**OBJECTIVE**
Write out the passage in the forum thread below about a tortoise's black face, from "# black face" up to and including "help me out.", with no changes.

**PAGE**
####################

# black face



## ccschwitzer (May 23, 2011)

Hi all! 

My hatchling desert tortoise (6 months old) has a black mouth. When he was younger he sometimes ate his poop, but I haven't noticed him doing it anymore (the evidence used to be on his front lefts from manipulating his little snack). Even though i'm rather sure hes no longer eating his feces, he still has a black mouth. his diet consists of mostly spring mix lettuce and occassionally any raw fruit or veggie I'm eating that I share a bite with him. I'm thinking perhaps its just from the purple spring-mix lettuce i've been feeding him that is staining his face? I haven't really seen it in others peoples pictures and I haven't been able to find any information online about it, hoping someone can help me out.

thanks all!


----------



## coreyc (May 23, 2011)

If he is 6 months he is still eating his poop but dont worry it is normal give him a warm soak it might just wash away


----------



## dmarcus (May 23, 2011)

definitely eating poop and even if you don't see it, the black mouth tells you he is still doing it..


----------



## Neal (May 23, 2011)

I had something similar happen with my leopards about a year ago. It could be oxidation, probably from a 'wet' diet like feeding it a lot of lettuce and fruits. It isn't harmful to the tortoise, if you let him graze and mix up his diet a bit more it will go away in a few weeks.


----------



## Fernando (May 23, 2011)

My sulcata is 7 months old...I still catch him once in a while. Don't worry.


----------



## Yvonne G (May 23, 2011)

Hi Candace:


When he bites the different lettuces in the spring mix, it leaves lettuce juice around the outside of his mouth. This turns black eventually. I never considered oxidation, but I'll bet that's exactly what it is (thanks, Neal).


----------

####################

**SUPPLIED MATERIAL**

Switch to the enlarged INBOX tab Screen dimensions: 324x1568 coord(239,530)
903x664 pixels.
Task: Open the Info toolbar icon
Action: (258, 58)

####################

**RESULT FOR THIS TASK**
# black face



## ccschwitzer (May 23, 2011)

Hi all! 

My hatchling desert tortoise (6 months old) has a black mouth. When he was younger he sometimes ate his poop, but I haven't noticed him doing it anymore (the evidence used to be on his front lefts from manipulating his little snack). Even though i'm rather sure hes no longer eating his feces, he still has a black mouth. his diet consists of mostly spring mix lettuce and occassionally any raw fruit or veggie I'm eating that I share a bite with him. I'm thinking perhaps its just from the purple spring-mix lettuce i've been feeding him that is staining his face? I haven't really seen it in others peoples pictures and I haven't been able to find any information online about it, hoping someone can help me out.